- The Washington Times - Friday, December 10, 2004

England’s Oxford University is widely known for producing some of the world’s best debaters, such as British Prime Ministers Margaret Thatcher and Tony Blair.

But last weekend, the school’s moot court team was defeated by two former home-schoolers from a small Virginia college named after American Revolution patriot and orator Patrick Henry.

Matt du Mee, 22, and Rayel Papke, 21, who attend Patrick Henry College, pulled off a victory against their British competitors in the first moot court tournament between one of the world’s most renowned universities and the 4-year-old Christian college in Purcellville.

Andrew Graham, master of Balliol College at Oxford, said Thursday the United States victory did not surprise him because the students were well prepared.

“It was a fine judgment and a difficult situation,” said Mr. Graham in a telephone interview from his office in England. “There were extraordinarily impressive performances. Both teams were very polished, very professional and very well prepared.”

The fierce three-day competition held on Oxford’s campus judged the students on a set of criteria, including debating skills, presentation and courtroom demeanor.

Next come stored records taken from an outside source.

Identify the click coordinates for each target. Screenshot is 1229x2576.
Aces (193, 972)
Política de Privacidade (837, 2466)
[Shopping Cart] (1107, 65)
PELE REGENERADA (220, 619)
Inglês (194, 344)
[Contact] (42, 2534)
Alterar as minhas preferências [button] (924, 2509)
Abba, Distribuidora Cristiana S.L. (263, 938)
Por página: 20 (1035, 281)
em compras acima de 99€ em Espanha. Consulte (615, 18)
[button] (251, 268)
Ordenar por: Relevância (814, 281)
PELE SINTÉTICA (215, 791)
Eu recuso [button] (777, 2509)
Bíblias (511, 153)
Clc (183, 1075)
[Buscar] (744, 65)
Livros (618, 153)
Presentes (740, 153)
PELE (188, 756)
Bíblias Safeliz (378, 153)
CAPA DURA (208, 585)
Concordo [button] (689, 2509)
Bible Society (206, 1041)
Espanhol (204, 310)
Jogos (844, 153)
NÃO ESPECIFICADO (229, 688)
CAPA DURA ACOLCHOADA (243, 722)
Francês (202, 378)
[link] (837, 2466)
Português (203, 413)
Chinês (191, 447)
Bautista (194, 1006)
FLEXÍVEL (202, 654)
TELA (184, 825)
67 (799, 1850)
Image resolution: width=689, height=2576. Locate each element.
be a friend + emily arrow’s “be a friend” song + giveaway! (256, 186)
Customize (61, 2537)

Eight students competed in the event, four of them from Patrick Henry.

The students, who competed in four two-member teams, had to argue a fictitious breach-of-contract case involving millionaire Foghorn Leghorn who sued sculptor Melvin Muttley over a disputed purple boll weevil statue.

The students had to argue the case before Thomas Henry Bingham of Cornhill, the senior law lord of the United Kingdom, whose position is equivalent to that of the U.S. Supreme Court chief justice. Brian Hutton, who serves as a lord of appeal, also judged the event. The men are distinguished alumni of Balliol, one of the most prestigious law schools in England.

Mr. du Mee, of Peoria, Ariz., and Miss Papke, of Queen Creek, Ariz., had a month to prepare their arguments and learn the intricacies of British contract law, a set of judicial fiats about which neither student knew much.

“We didn’t really have any parallels or anything we could work off of,” Mr. du Mee said. “We just had to buckle down and learn the material.”

The students also had to adjust to the British form of moot court competition, which meant they had to learn new forms of legal address. The Patrick Henry students addressed their British competitors as “my learned friend opposite” and the judges as “my Lord,” instead of “your Honor.”

The last day of competition stretched into the evening hours, which forced the students to argue their case by candlelight since the competition took place in Balliol Hall, one of the oldest on campus.

Mr. du Mee said his team was the underdog going into the competition, but the tide began to turn during the last round.

“It was really exhilarating because by the time we got to our last speech,” he said. “I felt like we really had a good chance of winning.”

Michael Farris, president of Patrick Henry College and coach of its moot court teams, said he was thrilled with his students’ victory.